The competitive landscape for Queenly is quite favourable. The company is the dominant player in the formal wear resale market, with most competition stemming from larger platforms that don’t adequately serve the industry's requirements. Here are the company’s top competitors:

Facebook Marketplace - The Facebook Marketplace is home to a lot of buying and selling used clothes and is effective for small-scale, low-cost items like t-shirts and pants as you can tap into Facebook’s massive base of over 2B users. But there are problems as well, one being that Facebook’s platform tends to have a larger range of item quality with no quality assurance, no value-added services, sellers that will only sell the product when meeting in person, and uninformative and poorly written listings. Selling dresses is the furthest thing from a priority for Facebook.

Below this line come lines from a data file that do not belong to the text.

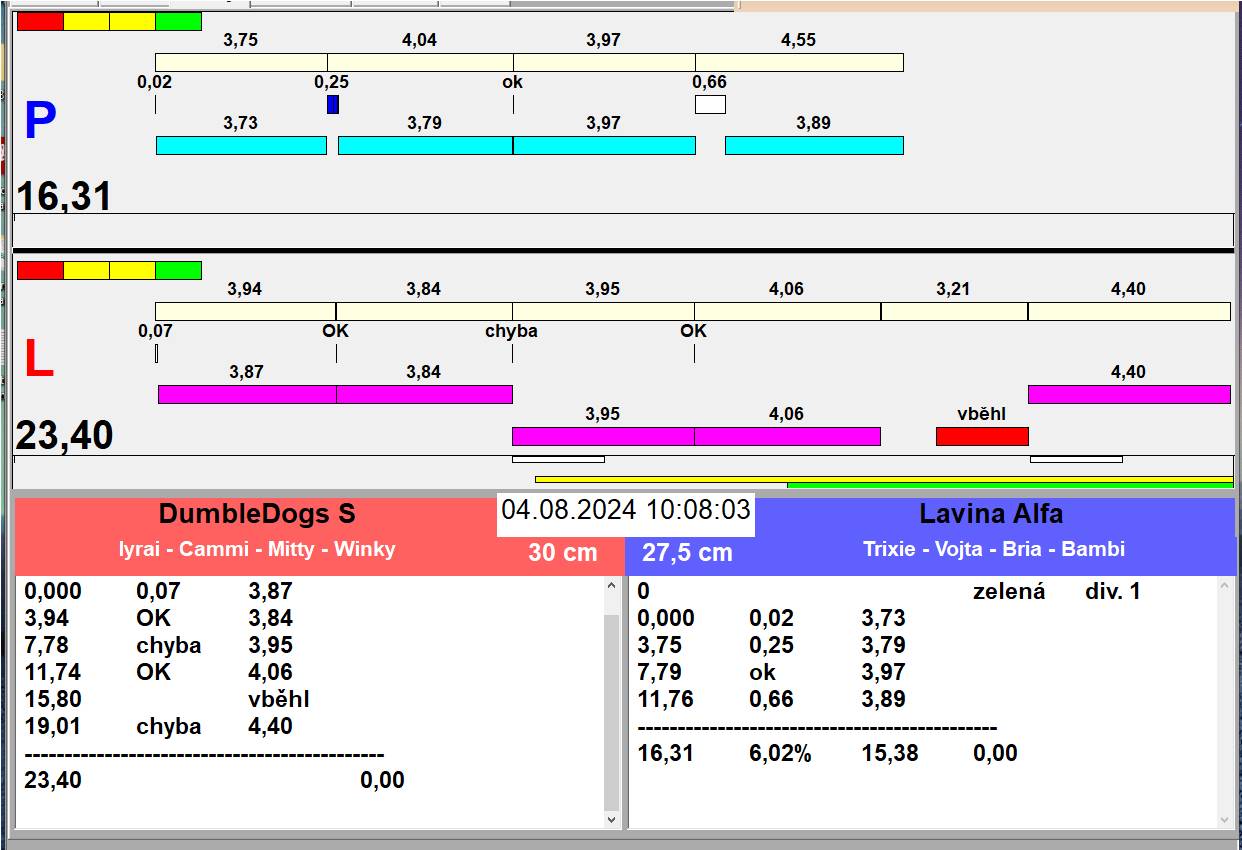This screenshot has height=850, width=1242.
Task: Click the red L lane letter
Action: (38, 360)
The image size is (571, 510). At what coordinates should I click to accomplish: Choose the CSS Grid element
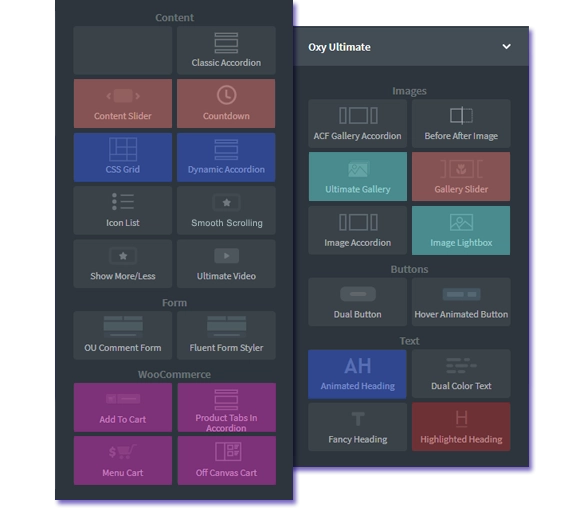123,157
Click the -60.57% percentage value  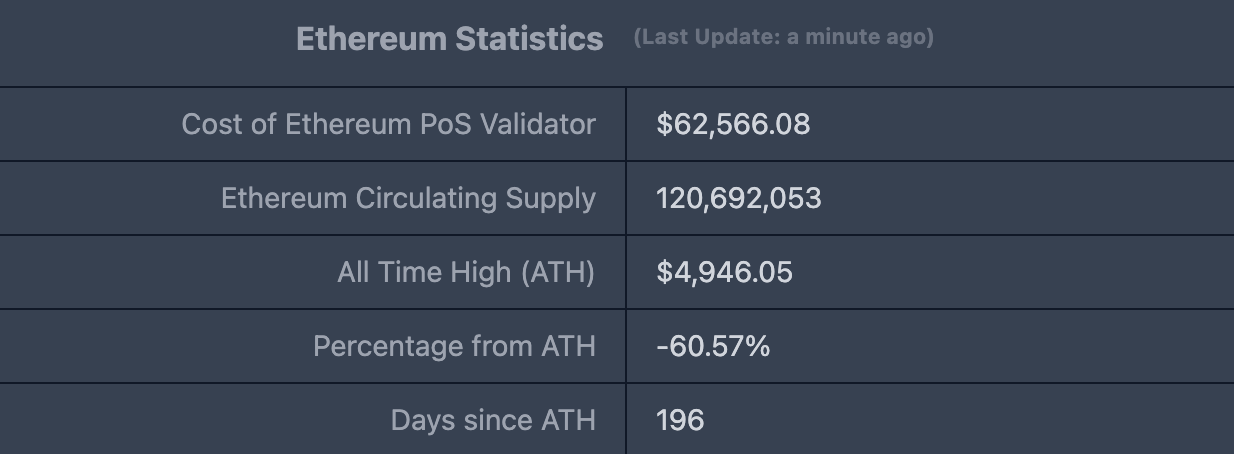pos(713,346)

Poshmark - Poshmark is the leading style reselling platform in the world, with a long history dating back to 2011. The platform has over 200M items listed and 80M registered users worldwide. Poshmark covers various items catering to men, women, pets, and even home decor. Poshmark’s platform faces many of the same problems that plague Facebook’s Marketplace, such as missing critical listing information and lack of quality control. Poshmark went public on the NASDAQ in 2021 with an impressive revenue base of ~350M before being acquired by Japanese Technology firm Naver for 1.2B in Q2 2022.

Funding

Queenly has raised three rounds of funding and is backed by an impressive list of investors. Queenly’s first raise was an 800k pre-seed round in 2019 led by The House Fund with participation from firms like Dragon Capital as well as notable angels, including Thuan Pham (ex-CTO of Uber) and Shayna Modarresi (SVP of Bridge Bank). This gave Queenly around a year of runway to build out the product and find a fit within their market. In 2021, the company saw a strong boost in investor appetite after being accepted into YCombinator, where they received an additional 125k SAFE investment from YC. With the newfound investor interest post-YC, Queenly tapped the venture capital markets again in 2021, initially raising a 2.3M seed round before extending the round months later to a total of 6.3M, with Connie Chan from A16Z leading the round, follow on investments from Dragon Capital, and new participants including Brightlane Ventures with the funds being used to scale their headcount. The company is tapping the capital markets again, this time via crowdfunding on Wefunder. Check out their filings/financials; you have an opportunity to invest! https://wefunder.com/queenly.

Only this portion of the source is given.